Task goal: Your task is to find every line in the records that holds the string "agent" and copy it.

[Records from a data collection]
== Segment start ==

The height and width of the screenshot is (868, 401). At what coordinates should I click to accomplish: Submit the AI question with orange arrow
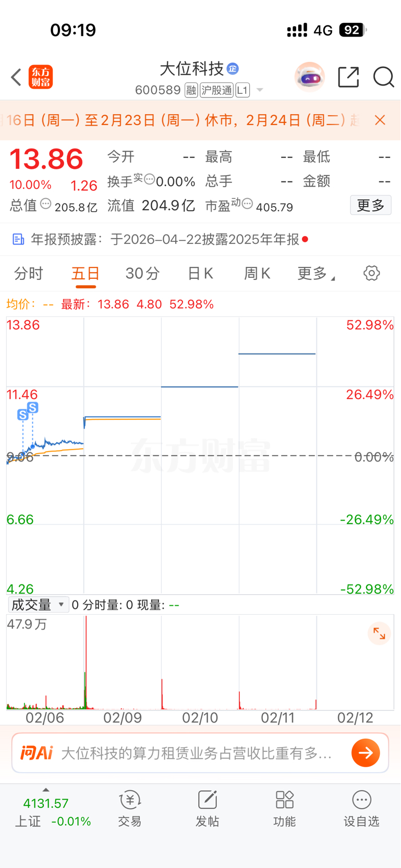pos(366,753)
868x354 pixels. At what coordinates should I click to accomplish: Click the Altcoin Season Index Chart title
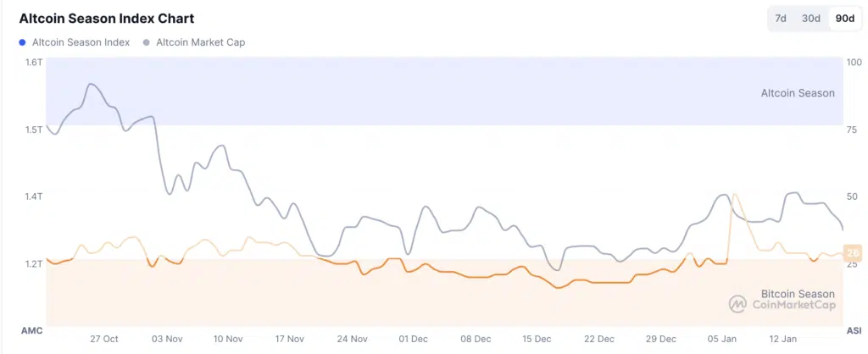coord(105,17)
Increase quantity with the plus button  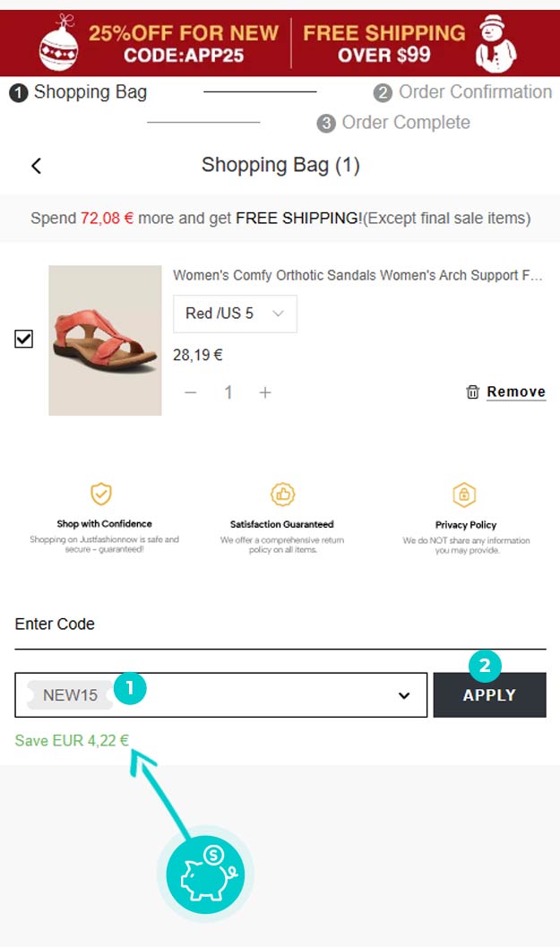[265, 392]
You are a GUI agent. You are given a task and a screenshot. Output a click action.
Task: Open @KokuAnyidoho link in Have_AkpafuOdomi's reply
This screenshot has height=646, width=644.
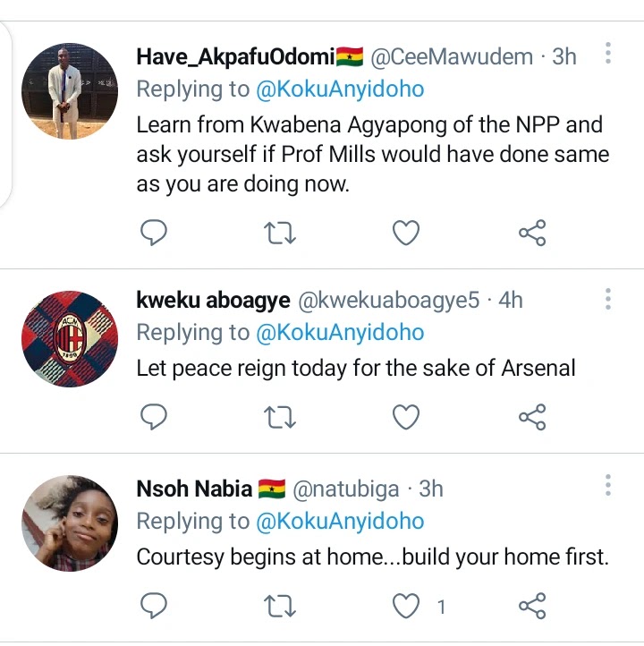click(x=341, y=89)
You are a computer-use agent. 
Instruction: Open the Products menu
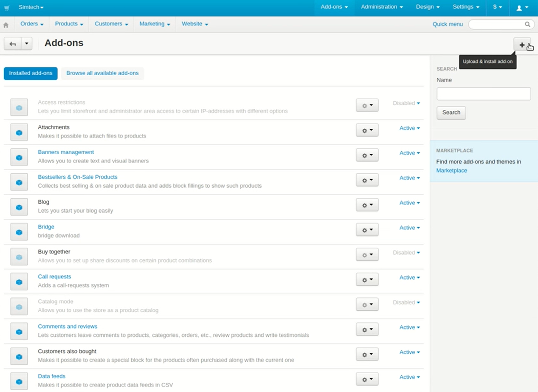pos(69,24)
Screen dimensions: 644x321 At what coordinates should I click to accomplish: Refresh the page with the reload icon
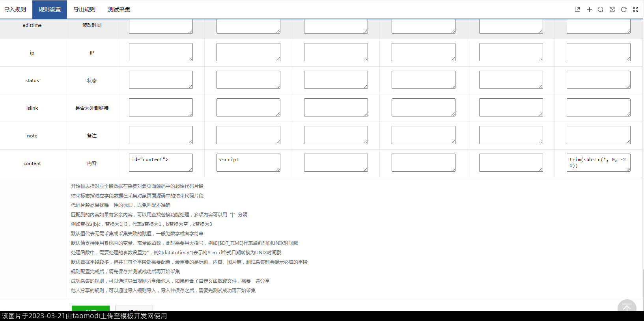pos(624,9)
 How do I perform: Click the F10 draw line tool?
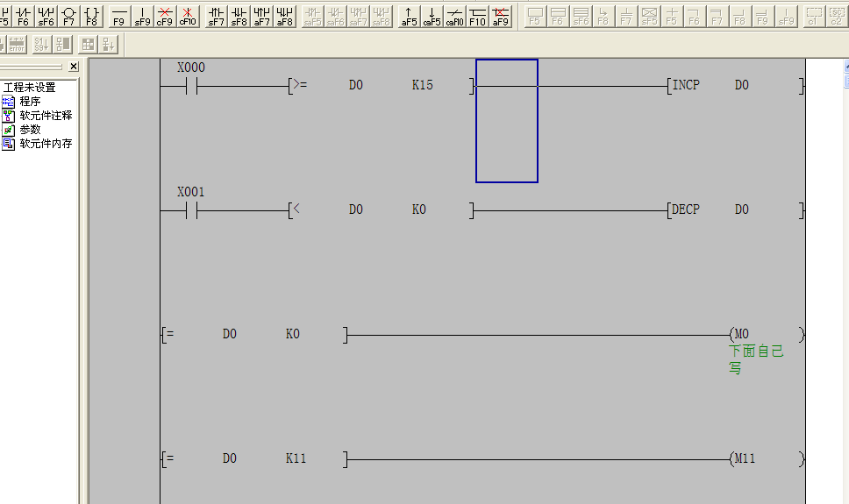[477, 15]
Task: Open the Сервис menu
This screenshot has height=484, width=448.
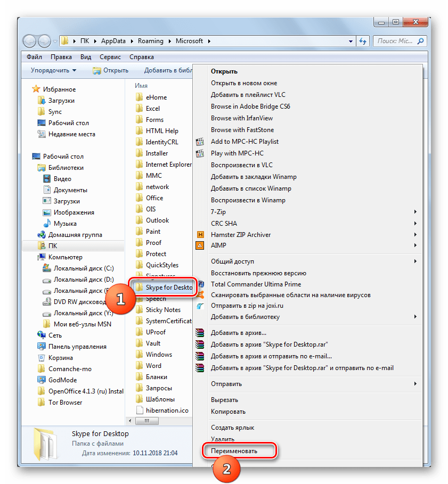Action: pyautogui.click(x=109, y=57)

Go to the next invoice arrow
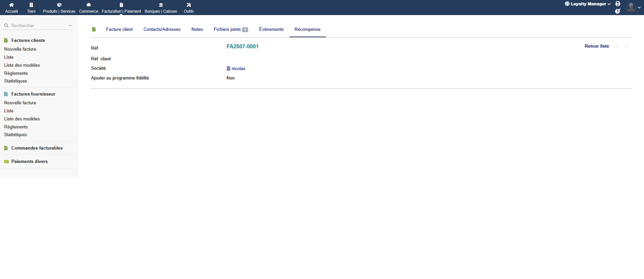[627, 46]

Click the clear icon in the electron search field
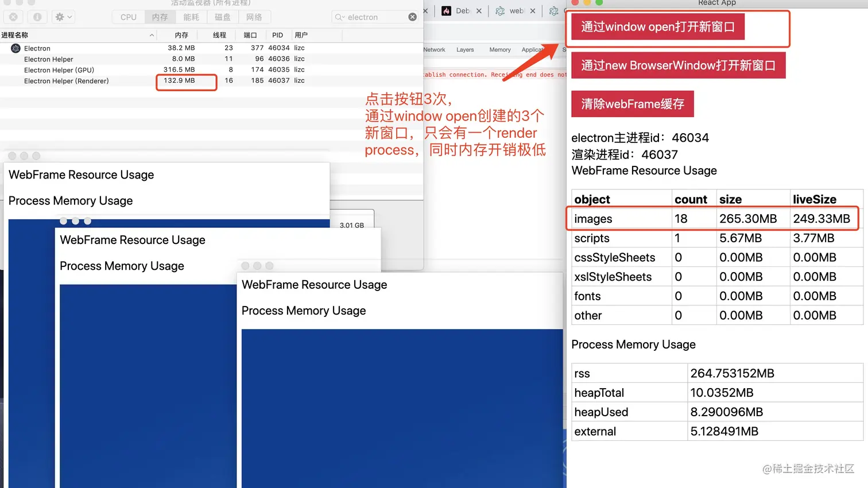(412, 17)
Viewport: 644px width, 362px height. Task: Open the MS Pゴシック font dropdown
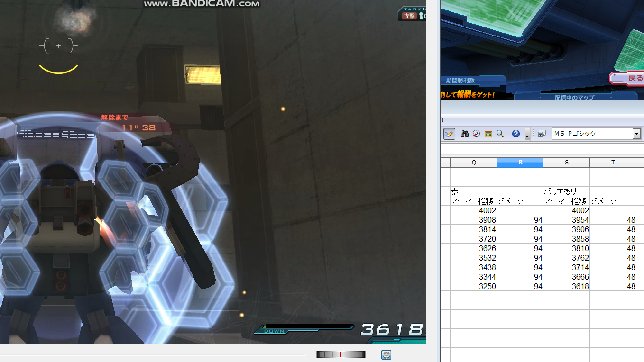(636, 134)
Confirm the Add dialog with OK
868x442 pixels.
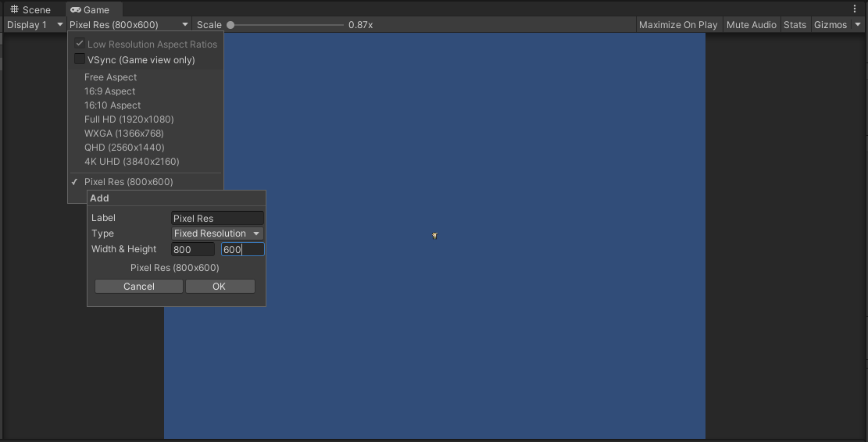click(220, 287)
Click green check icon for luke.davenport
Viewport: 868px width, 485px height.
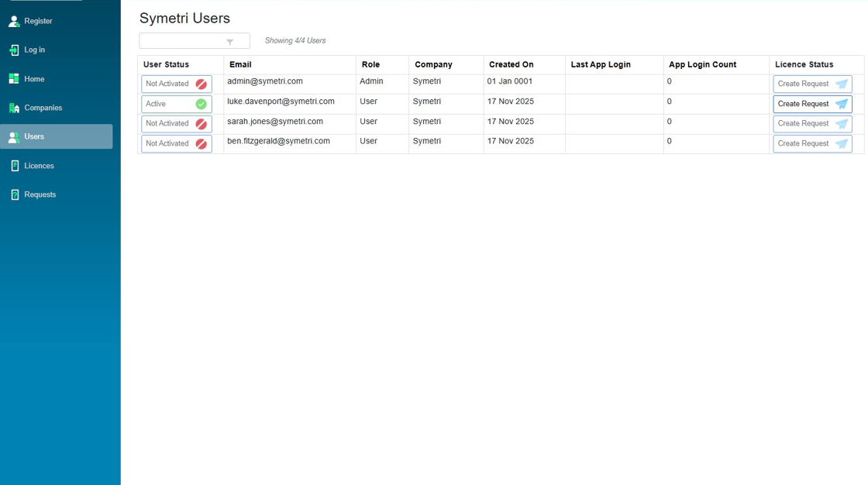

== Segment end ==

Result of this exercise:
You are a GUI agent. You are given a task and a screenshot. Output a click action.
You are a computer-use agent. 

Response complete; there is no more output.